Avoid 5 Common Mistakes When Writing For The Web


Writing for the web is a unique style of writing. It’s easy to make mistakes that drive the audience away and you only have a very small window of opportunity to grab their attention. People skim when they read online, so online writing needs to be punchy to draw attention. Here are 5 common mistakes people make writing online. If you can avoid these you’re on the way to web success.

1. Not Grabbing Attention

You need to grab the attention of your audience when they visit. Sounds simple but when you are dealing with a few seconds to accomplish this, the task becomes a bit more difficult – and even more important.

Short and Sweet

Keep your paragraphs short and pack every word with value. Your titles and subheadings need to catch the eye and speak directly to what the section deals with. Whatever you do, don’t sacrifice content in favor of short blurbs.
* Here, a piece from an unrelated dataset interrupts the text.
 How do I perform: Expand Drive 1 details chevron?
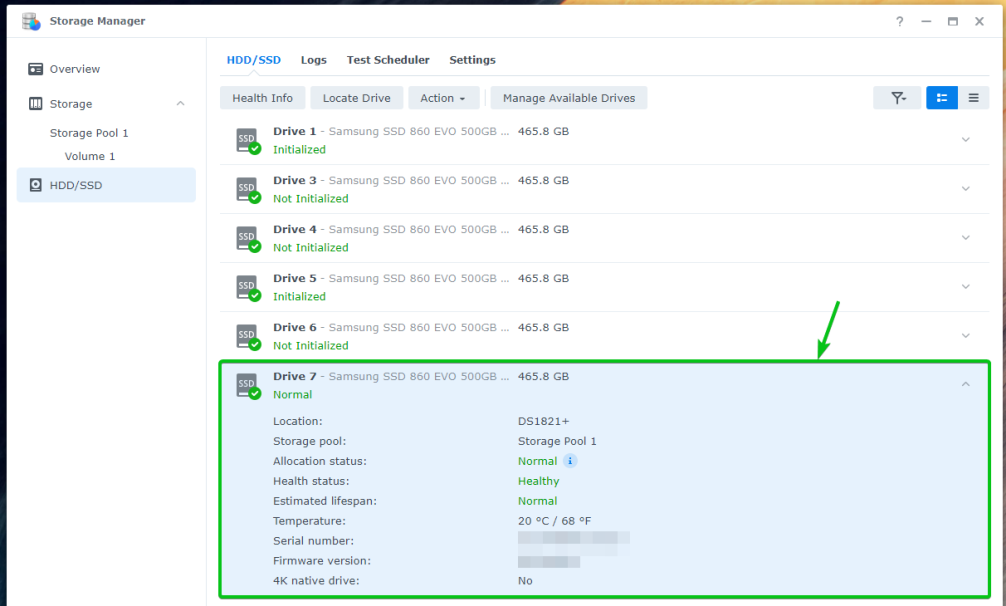(965, 140)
You want your reader to read them and come away knowing something new, not wondering what the point was.
For emphasis in content paragraphs, make things stand out. Use bold tags for keywords. If you’re using links, give them descriptive text instead of just a hyperlink. All of these are ways you can grab the attention of your readers and hold it while they browse your content.

2. Not Utilizing Formatting

Formatting is important in web reading. There are a number of mistakes that can be made in formatting. Make sure everything is aligned properly in different browsers. You don’t want your text to create a horizontal scroll bar. Make sure everything wraps properly.

Create Breaks in Content

Use line breaks for paragraphs. Break up long paragraphs into multiple smaller paragraphs. List information in list format with numbered lists or bullet points. White space in your text is just as important as the text itself. If you have giant walls of dense paragraphs, the average reader’s eyes will glaze over and they’ll skip over the page.

3. Not Being Relevant

Your content above all needs to be relevant. Think about your audience. Who are they? Make sure you’re writing content that your readers will actually want to read. That’s what separates online journals with blogs. Journals are personal information that means nothing to anyone else, blogs are of public interest and relevancy.

Stick to the Subject

You need to be honest with yourself about your writing. You can’t delude yourself into thinking your content is important when it’s not, or that your readers care when they don’t. However, that doesn’t mean you need to write everything in a far-off impersonal tone. Write personally, directly to the reader, and entice them.

4. Not Obeying Grammar

Grammar rules are incredibly important online. It seems like everywhere you go you spot people writing with u instead of you and other chat shortcuts. That might be fine for texting, but web writing is entirely different. The more work your readers have to do to read, the less likely any of them will. Write properly.

5. Not Being Specific

This comes back to knowing your readers. If you use business terms, specific medical terms, acronyms or other esoteric words, define them. If your readers don’t understand what you’re writing, you’re not writing well enough. Anything that might not be commonly known to your readers deserves a definition.
Once you realize that writing for the web is almost the opposite of academic writing, it all falls into place. Every word needs to be important to your readers. Put some effort into it, know your readers, and your web writing will succeed.